Scripps vascular surgeons provide routine and emergency care for people who have narrowed, blocked, or ballooning blood vessels in their abdomen called mesenteric veins and arteries. The group of medical conditions that can impact these blood vessels are collectively known as mesenteric vascular disease.
Because symptoms of mesenteric ischemia and other mesenteric disorders are similar to other medical conditions that cause abdominal distress, it’s important to seek care from specialists who are trained to pinpoint the exact cause of your symptoms and provide timely treatment. Scripps physicians have extensive experience diagnosing and treating mesenteric disease, including acute and chronic mesenteric ischemia, mesenteric venous thrombosis, and visceral artery aneurysm or dissection.
Scripps vascular surgeons provide expert care for people with conditions that affect the mesenteric arteries and veins.
The mesenteric arteries and veins are little-known but important vessels that carry blood to and from your large and small intestines. If these blood vessels become narrowed or blocked, blood cannot flow through them as easily and your intestines become deprived of necessary oxygen. A prolonged lack of oxygen can cause tissue in your intestines to die.
While mesenteric vascular disease is commonly caused by long-term plaque build-up or a blood clot that blocks the vessel, it can also occur in people who have other medical conditions including aortic dissection, congestive heart failure, fibromuscular dysplasia and narrowed or blocked veins in the bowel.
Scripps vascular surgeons provide thorough diagnosis and repair of several different forms of mesenteric vascular disease, including the following long-term and sudden medical conditions:
- Chronic mesenteric ischemia occurs when one or more of the mesenteric arteries is narrowed or blocked, depriving the intestines of oxygen. People with chronic mesenteric ischemia have experienced symptoms over a relatively long period of time.
- Acute mesenteric ischemia is a sudden blockage of one or more of the mesenteric arteries, which prevents blood and oxygen from reaching the intestines. Symptoms begin suddenly and progress rapidly, often requiring emergency treatment.

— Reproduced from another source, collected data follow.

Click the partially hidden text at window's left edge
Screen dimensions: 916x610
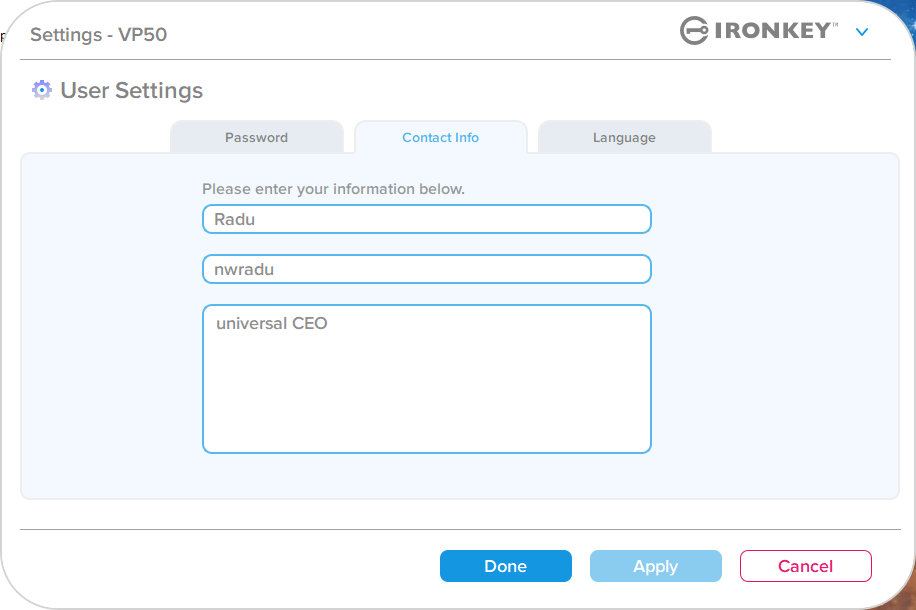click(2, 37)
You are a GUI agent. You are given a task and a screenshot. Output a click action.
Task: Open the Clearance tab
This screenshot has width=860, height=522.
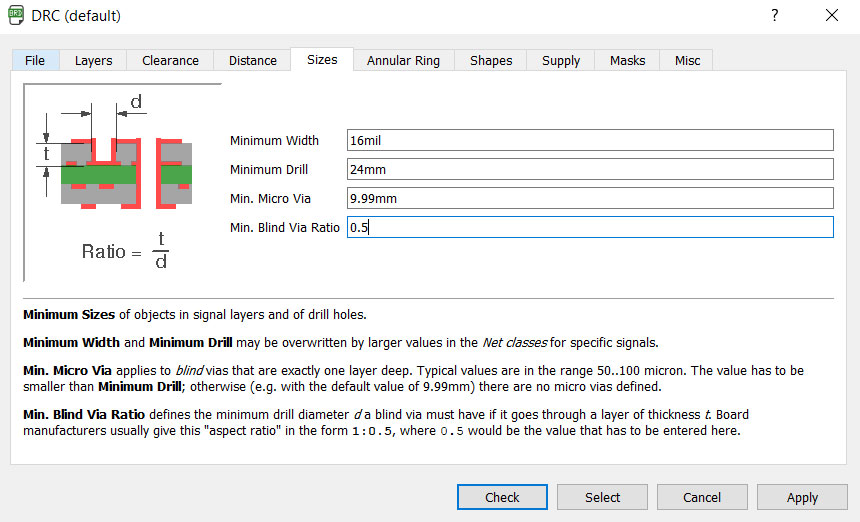[170, 60]
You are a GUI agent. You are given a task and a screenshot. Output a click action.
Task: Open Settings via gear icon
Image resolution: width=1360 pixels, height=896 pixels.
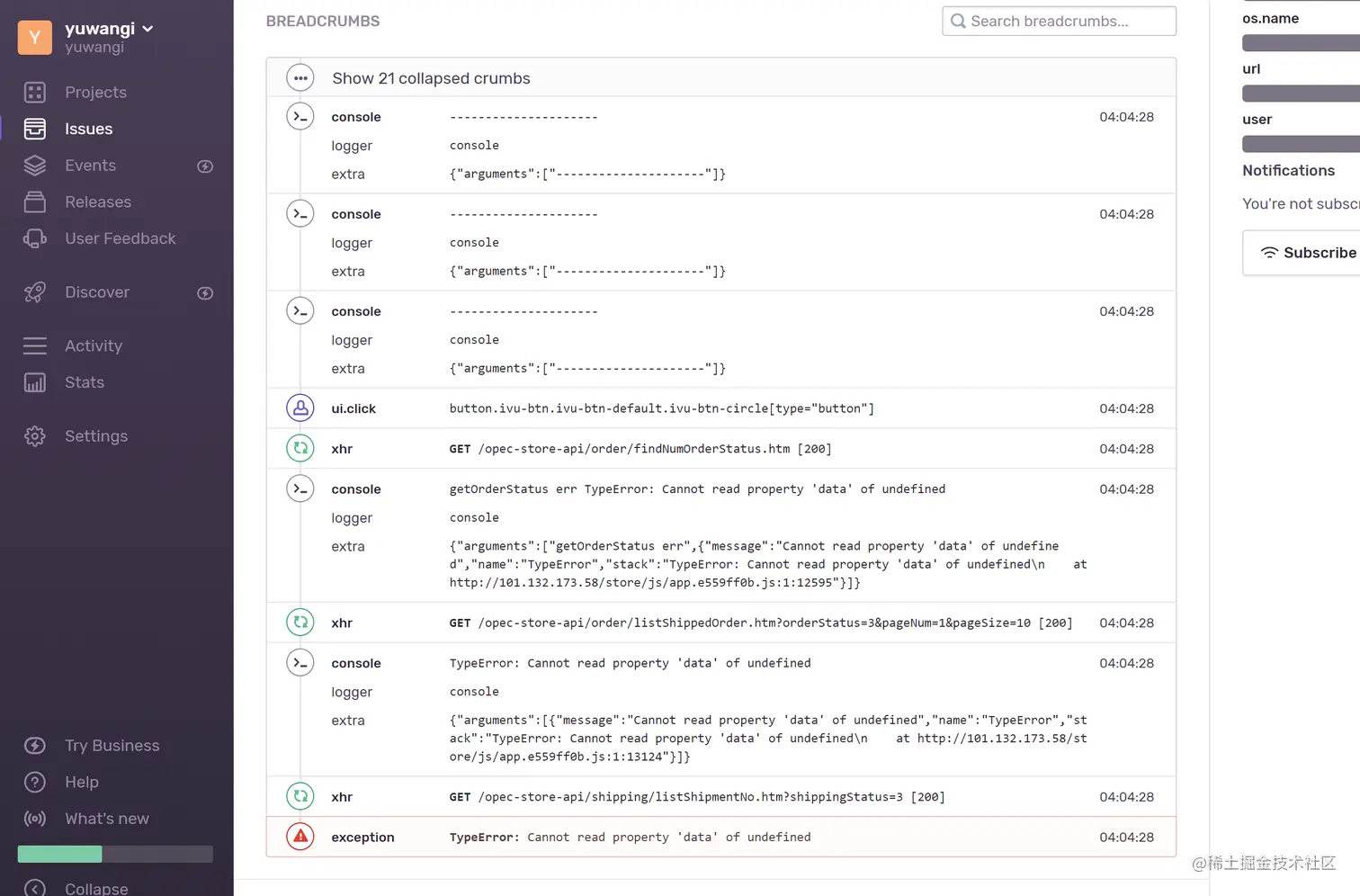[x=35, y=436]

- Mesenteric venous thrombosis occurs when a blood clot blocks one of the mesenteric veins that carry blood away from the intestine. This causes blood to stop circulating in the intestine, and the resulting lack of oxygen leads to tissue death.
- Visceral artery aneurysms occur when one of the arteries that supply blood to the spleen, kidneys, liver or intestines, begins to bulge and potentially burst. Scripps vascular surgeons provide conventional and minimally-invasive repair of any visceral artery aneurysm, including splenic artery aneurysms and renal artery aneurysms.
- Visceral artery dissections occur when there is a rip or tear in a visceral artery wall (the visceral arteries carry blood to the spleen, kidneys, liver or intestines). Scripps physicians are trained to diagnose and treat different forms of visceral artery dissection, including superior mesenteric arterial (SMA) dissection and renal artery dissection.
People with mesenteric vascular disease typically experience pain and other symptoms in their abdomen. Depending on your particular medical condition, these symptoms may gradually get worse over time, or they may come on suddenly and quickly worsen:
- Intense pain in your abdomen that occurs between 15 and 60 minutes after eating. While the pain typically goes away after 60-90 minutes, it usually returns after each meal.
- Weight loss
- Nausea and/or vomiting
Risk factors for mesenteric disease include:
- Family history of vascular disease
- Age (60 and older)
- Tobacco use
- High blood pressure
- High cholesterol
Scripps physicians can diagnose mesenteric disease using one or more of the following tests:
- Doppler ultrasound, an imaging study that evaluates blood flow through a blood vessel
- Mesenteric angiogram, a special imaging procedure that uses X-ray and a special dye to help doctors see inside the mesenteric arteries, which carry blood to the small and large intestines.
- Magnetic resonance angiography (MRA)
- Computed tomography (CT) scan
- Computed tomography angiography (CTA)
Our vascular surgeons perform the following open surgical and endovascular approaches for treating mesenteric vascular disease.
- Angioplasty and stenting is an endovascular procedure that uses a balloon-tipped catheter to first inflate a narrowed mesenteric artery or vein, and then place a tiny mesh cylinder called a stent to keep the blood vessel permanently propped open.
- Trans-aortic endarterectomy, a surgical procedure in which plaque is removed from a mesenteric artery so it is no longer narrowed or blocked.
- Arterial bypass surgery allows a vascular surgeon to create a detour around the narrowed or blocked portion of a mesenteric artery. This “bypass,” made from one of your own veins or from synthetic material, allows blood to reroute around the blockage and flow into the intestines.
- Thrombolysis is used to dissolve a blood clot by injecting clot-busting medication directly into the blocked mesenteric vein.